I live with my parents while saving money to make a big move next year. I lost 130lbs on my own and have gained back about 70 lbs in the last year and a half to two years.
That was my own fault...I changed jobs three times in a year and wore different uniforms (scrubs, real clothes, scrubs again) for each. It was a stressful time. Then I started teaching online and wear pajamas most of the time. The pajamas were from when I was at my heaviest so gaining wait didn’t register until it was too late. I had stopped weighing myself and didn’t realize.
Now I have been having a really hard time losing the weight again. I went up 20 lbs at the beginning of the year and lost 25 recently. Then I stalled and gained 10 back. Now I’ve been stalled again for almost 2 months. I keep making bad good decisions.
Every time I feel confident and like I’m doing good, I feel like my coworkers and family ruin it. I know it’s not reasonable to expect them to not eat things, but how can I make it easier on myself?

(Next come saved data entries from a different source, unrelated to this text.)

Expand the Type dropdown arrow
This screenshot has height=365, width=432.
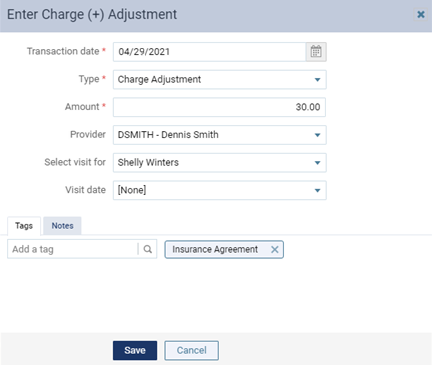(x=317, y=80)
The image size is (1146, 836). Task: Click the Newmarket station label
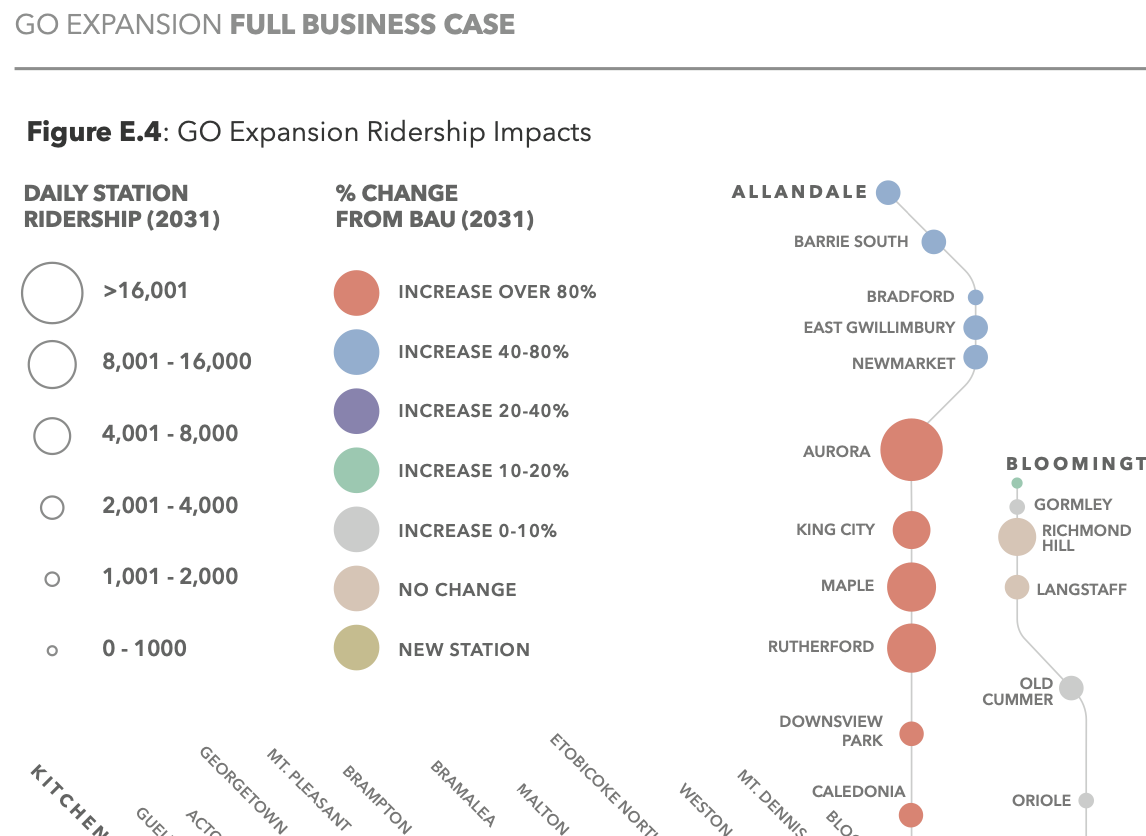point(903,364)
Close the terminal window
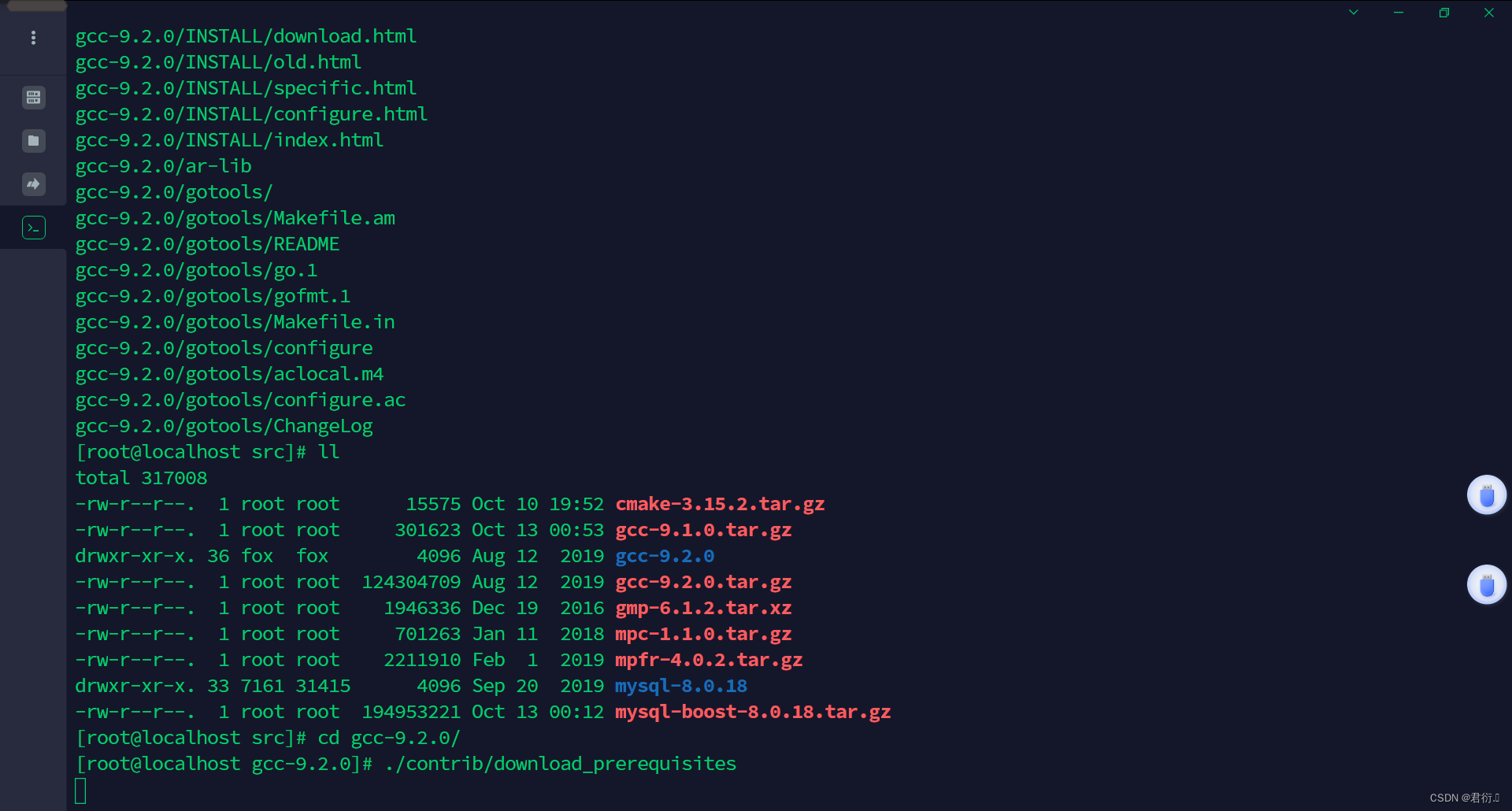Viewport: 1512px width, 811px height. coord(1488,13)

At home, there’s always chips, takeout, and terrible snacks. My dad always gets fast food and will buy food for me no matter how many times I ask him to not do it. I’ve tried nice, desperate, pleading, blunt and rude. Nothing works. He’s very overweight and I think he secretly likes that I gained some back. Now he’s not the only overweight person in the family anymore.
At work, there’s always candy, donuts, tacos, etc.
It’s ultimately up to me to say no and make good decisions, but I’m struggling. So far I have no solutions at home. I’ve started doing 12/12 intermittent fasting so I don’t eat anything at work. Instead, I take a nap in my car on my lunch break to avoid the food that’s there.